2020-05-26 Thread Mathieu Othacehe


Hey,

>> That's pretty nice!
>
> +1!

Thanks to both of you for your quick feedback!

>> I wonder about how this composes; if I'd want to add say a guix-daemon
>> service to the bare-hurd, how would I do that?
>
> How about leaving the ‘operating-system’ field of  to #f or some
> default value, and then filling it in with the argument passed to ‘guix
> system’?
>
> Or better: at the API level, we’d look for an “image constructor” (or
> “image type”), not an image, where an image constructor is a procedure
> that takes an  and returns an .  In practice,
> you’d wrap that in  with a ‘name’ field so you can still
> look them up by name.

This sounds fair.
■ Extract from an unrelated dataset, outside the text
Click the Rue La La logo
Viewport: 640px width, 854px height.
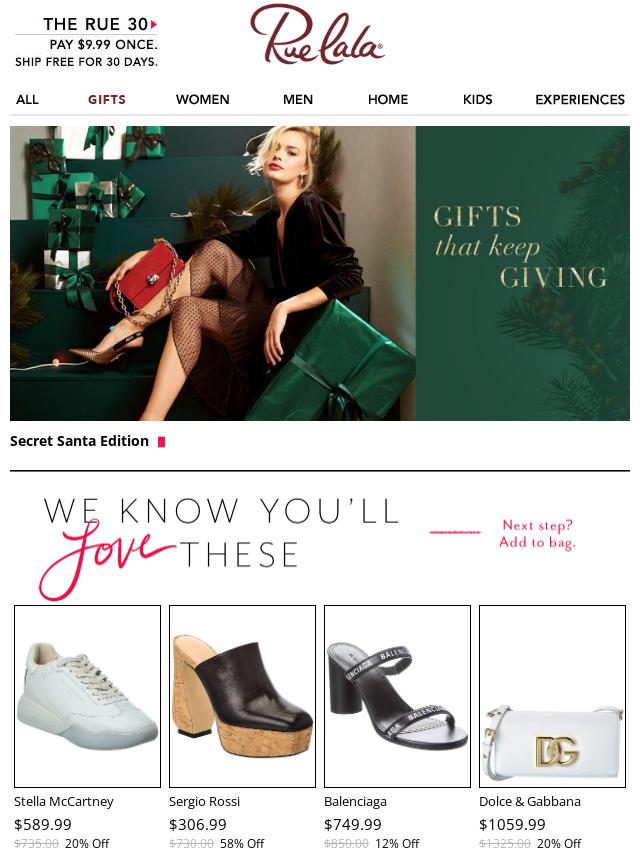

However, I would still like that:

* The operating-systems are stored elsewhere than in an "examples"
directory.
  
* The "image" command could use a default operating-system that we are
  building with the CI, and making available on Guix website.

What about having a:

--8<---cut here---start->8---
gnu/system/images/hurd
├── hurd-bare-bones-os.scm
└── hurd.scm
--8<---cut here---end--->8---

hurd-bare-bones-os.scm would contain an operating-system with the
"image-type" set to the image contained in hurd.scm.

Conversely, the image in hurd.scm would point to the default
operating-system, that could be the one in hurd-bare-bones-os.scm.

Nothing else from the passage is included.